Understanding Trust in Journalistic Media

The last day at AoIR 2017 starts with Marita Lüders, who begin by highlighting the crucial role of the news media in democracy, and also of citizen trust in the news media as a requirement for the media to exercise that crucial role. But such trust has declined, while citizen choices of older and newer news media have multiplied, with a growth especially in lower-credibility news channels.

So what are the components of trust in the news media? This paper utilises a model that examines trust in organisations, which has not yet been applied to news organisations; it sees trust as the willingness of the trustor to be vulnerable to the actions of the trustee. This trust is seen as an outcome of rational, cognitive processes which are however also related to the affective and social processes. Political preferences are important as factors for trust in specific news media, for example.
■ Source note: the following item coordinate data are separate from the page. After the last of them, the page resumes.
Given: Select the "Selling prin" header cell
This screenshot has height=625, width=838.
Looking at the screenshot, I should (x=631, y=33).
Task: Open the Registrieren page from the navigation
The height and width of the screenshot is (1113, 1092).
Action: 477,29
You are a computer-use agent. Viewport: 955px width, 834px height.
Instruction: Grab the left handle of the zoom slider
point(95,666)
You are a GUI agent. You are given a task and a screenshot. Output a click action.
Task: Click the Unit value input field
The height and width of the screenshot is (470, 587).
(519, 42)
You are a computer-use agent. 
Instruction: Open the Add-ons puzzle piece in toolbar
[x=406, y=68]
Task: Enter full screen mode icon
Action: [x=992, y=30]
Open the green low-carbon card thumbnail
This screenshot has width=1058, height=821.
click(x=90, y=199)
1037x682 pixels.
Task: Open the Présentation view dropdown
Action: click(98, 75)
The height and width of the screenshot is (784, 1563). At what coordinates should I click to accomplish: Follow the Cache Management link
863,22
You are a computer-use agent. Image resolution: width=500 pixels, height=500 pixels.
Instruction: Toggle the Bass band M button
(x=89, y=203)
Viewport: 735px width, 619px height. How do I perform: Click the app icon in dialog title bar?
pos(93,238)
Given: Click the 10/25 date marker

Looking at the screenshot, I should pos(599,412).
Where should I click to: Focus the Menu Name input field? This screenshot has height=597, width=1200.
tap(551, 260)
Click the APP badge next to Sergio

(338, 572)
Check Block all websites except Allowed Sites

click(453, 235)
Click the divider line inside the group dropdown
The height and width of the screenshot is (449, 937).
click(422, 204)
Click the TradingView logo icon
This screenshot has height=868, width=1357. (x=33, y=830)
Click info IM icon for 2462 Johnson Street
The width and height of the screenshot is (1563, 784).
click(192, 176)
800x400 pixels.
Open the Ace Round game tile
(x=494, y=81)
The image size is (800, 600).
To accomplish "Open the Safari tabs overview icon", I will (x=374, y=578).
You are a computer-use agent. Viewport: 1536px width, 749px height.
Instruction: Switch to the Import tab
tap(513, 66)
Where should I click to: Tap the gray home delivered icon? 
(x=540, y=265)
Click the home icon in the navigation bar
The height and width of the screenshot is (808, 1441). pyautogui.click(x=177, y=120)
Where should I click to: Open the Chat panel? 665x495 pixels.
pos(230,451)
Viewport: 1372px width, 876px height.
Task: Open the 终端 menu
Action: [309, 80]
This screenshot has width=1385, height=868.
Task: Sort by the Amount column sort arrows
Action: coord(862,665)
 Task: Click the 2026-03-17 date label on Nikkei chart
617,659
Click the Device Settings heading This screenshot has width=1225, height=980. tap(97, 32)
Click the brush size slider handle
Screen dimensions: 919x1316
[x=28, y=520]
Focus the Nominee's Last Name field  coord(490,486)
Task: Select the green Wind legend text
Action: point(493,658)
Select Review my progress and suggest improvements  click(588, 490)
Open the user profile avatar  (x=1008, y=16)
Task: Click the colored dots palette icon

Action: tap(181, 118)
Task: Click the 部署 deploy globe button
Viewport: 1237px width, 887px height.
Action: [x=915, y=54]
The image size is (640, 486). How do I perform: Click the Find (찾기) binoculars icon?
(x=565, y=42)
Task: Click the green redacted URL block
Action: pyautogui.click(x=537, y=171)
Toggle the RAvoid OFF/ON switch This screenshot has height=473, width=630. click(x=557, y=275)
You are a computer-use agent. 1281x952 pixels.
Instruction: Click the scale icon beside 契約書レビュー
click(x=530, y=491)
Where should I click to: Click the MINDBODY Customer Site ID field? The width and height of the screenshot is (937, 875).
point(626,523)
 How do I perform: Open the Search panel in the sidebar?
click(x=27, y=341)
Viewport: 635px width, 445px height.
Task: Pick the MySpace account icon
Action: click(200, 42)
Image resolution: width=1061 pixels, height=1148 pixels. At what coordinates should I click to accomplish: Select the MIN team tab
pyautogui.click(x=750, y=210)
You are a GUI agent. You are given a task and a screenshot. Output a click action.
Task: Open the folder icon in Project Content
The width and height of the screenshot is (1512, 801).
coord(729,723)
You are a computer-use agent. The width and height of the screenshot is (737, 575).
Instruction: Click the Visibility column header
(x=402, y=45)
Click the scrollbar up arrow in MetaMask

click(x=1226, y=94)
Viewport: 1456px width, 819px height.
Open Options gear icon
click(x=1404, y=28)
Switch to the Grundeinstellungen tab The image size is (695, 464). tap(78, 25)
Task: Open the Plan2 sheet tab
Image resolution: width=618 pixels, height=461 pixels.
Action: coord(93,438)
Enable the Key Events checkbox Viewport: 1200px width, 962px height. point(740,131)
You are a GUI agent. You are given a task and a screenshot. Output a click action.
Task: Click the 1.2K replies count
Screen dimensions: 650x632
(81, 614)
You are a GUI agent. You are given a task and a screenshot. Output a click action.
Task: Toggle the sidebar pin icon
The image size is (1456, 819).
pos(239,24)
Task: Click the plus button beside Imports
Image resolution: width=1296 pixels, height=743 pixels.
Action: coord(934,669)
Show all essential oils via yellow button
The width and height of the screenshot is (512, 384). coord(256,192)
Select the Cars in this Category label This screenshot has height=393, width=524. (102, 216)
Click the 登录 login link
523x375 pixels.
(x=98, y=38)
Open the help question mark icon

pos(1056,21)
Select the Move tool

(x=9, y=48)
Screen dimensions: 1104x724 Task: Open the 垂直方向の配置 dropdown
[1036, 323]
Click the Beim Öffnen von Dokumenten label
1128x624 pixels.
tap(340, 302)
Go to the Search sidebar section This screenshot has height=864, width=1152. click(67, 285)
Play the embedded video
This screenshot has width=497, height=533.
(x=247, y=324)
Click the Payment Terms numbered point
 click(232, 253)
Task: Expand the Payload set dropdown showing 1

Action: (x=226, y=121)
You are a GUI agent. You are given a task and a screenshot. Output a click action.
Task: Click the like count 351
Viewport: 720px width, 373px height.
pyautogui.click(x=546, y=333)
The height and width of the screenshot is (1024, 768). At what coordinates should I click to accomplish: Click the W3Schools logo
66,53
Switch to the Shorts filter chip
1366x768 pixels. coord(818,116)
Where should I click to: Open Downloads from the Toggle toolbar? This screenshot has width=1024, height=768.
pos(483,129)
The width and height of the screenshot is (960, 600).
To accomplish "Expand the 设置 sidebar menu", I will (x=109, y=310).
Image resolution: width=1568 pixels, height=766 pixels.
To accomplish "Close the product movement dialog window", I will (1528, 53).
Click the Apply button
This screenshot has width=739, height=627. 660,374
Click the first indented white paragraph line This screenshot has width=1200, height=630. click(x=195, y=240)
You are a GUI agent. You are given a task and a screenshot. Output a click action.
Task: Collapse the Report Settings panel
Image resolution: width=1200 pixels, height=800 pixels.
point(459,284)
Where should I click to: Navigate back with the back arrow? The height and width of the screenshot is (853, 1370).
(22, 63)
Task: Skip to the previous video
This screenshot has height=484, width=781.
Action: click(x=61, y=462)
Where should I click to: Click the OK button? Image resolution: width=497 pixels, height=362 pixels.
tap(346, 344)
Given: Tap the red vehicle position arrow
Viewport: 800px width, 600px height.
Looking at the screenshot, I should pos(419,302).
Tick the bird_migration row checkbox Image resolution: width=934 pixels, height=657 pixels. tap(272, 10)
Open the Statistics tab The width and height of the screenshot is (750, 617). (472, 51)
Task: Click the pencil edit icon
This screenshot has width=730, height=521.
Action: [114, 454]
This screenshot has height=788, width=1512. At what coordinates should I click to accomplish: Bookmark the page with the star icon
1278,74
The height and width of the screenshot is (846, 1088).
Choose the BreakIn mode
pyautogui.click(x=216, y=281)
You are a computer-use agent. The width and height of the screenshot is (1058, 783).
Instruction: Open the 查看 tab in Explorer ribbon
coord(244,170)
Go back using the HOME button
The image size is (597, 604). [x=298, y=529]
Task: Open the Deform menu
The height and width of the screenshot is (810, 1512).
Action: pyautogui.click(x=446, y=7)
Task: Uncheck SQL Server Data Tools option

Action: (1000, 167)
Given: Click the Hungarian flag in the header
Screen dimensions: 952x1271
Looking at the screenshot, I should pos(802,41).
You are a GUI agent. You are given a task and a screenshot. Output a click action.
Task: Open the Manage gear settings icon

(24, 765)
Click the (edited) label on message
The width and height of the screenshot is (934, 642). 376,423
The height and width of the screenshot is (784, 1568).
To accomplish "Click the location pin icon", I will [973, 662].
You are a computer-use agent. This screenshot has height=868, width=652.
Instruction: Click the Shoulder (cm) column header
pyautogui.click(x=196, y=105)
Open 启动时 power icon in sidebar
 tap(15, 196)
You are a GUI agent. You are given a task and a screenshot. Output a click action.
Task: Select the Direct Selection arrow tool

News media in hyper-complex modern societies are required to be unbiased intermediaries between the institutions of power and the citizenship, yet this is difficult against the background of the crisis in journalism, especially with the disruptions brought by various new media forms and players in high-choice environments.

In journalism and communication studies, trust is measured in a number of ways. Some key definitions of trust here are trust in the fairness of journalistic reporting; trust as defined intuitively by audiences themselves; or trust as a multidimensional property (including perceptions of an appropriate selection of topics, selection of facts, accuracy of depictions, journalistic assessment).

In organisational trust, factors of perceived trustworthiness might include perceptions of ability (journalistic skills and expertise); benevolence (intending to do good for society rather than just for the company); and integrity (adherence to an acceptable sense of professional principles).

Such perceptions may then also be different across new media users: individual differences include the propensity or disposition to trust others, and this could be related to age, gender, and other sociodemocraphic factors; political differences, such as the positioning of the individual on a left-to-right political spectrum; and social network positioning, including the social capital that users may mobilise in support of social cooperation, but also participation in specific communities, such as Facebook groups that are sceptical of specific news media.

There is now a need to operationalise this framework, and to test these drivers of trust or mistrust.